Pensiamo a come, molto spesso, la battuta in uno sketch si basa su un cambio di registro, ad esempio dal letterale all’ironico, ma va bene anche il contrario (pensate alle battute di Sheldon in The Big Bang Theory, ad esempio); è divertente perché non ce lo aspettiamo. Il parlante che si trovava nel gioco linguistico della chiacchera umoristica da bar usa invece il gioco linguistico tecnico scientifico per spiegare il processo di ebollizione da cui si ottiene il caffè che sta bevendo. Sicuramente un esito imprevisto nelle “regole chiacchiere da bar”. È per questo necessariamente sbagliato? No, è una possibilità.
Stimolare a pensare da sé
Il proposito di Wittgenstein non è di completezza e tantomeno lo è questa breve panoramica sulle Ricerche filosofiche, in cui ho riassunto solo alcuni passaggi, certi i più rilevanti, del pensiero del secondo Wittgenstein.
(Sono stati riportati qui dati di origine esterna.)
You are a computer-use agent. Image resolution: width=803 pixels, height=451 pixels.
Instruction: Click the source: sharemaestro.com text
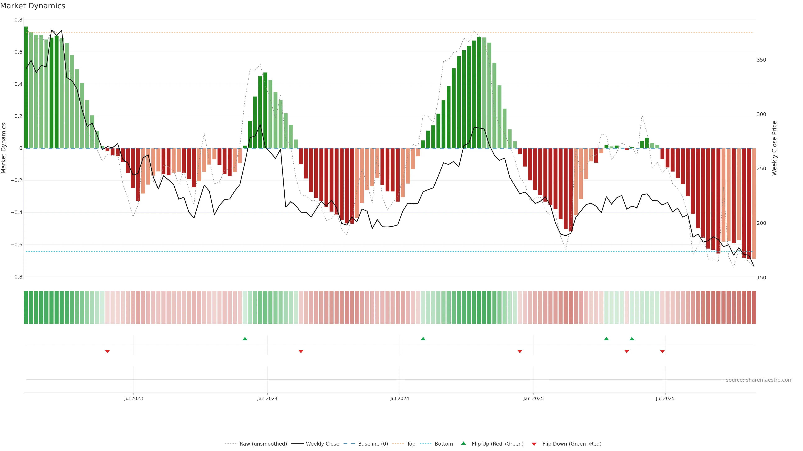tap(759, 380)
Nonostante si sia già detto e scritto tanto su quest’opera, essa resta un imprescindibile per gli studi di filosofia del linguaggio. Un’opera che si legge e rilegge, e che offre, con ogni microcosmo delle sue preposizioni, sempre nuovi spunti di riflessione.
Un ultimo riferimento va al mondo della filosofia tout court. Nelle Ricerche filosofiche, Wittgenstein sembra riconoscere che il ruolo del filosofo non è di “fondare” alcunché, né quello di spiegare le parole con altre parole (e a sua volta queste con altre parole) innescando un ipotetico regresso all’infinito; il compito del filosofo è, piuttosto, mostrare le cose più evidenti, che, appunto per questo, non vediamo.
Non vorrei, con questo mio scritto, risparmiare ad altri la fatica di pensare. Ma, se fosse possibile, stimolare qualcuno a pensare da sé.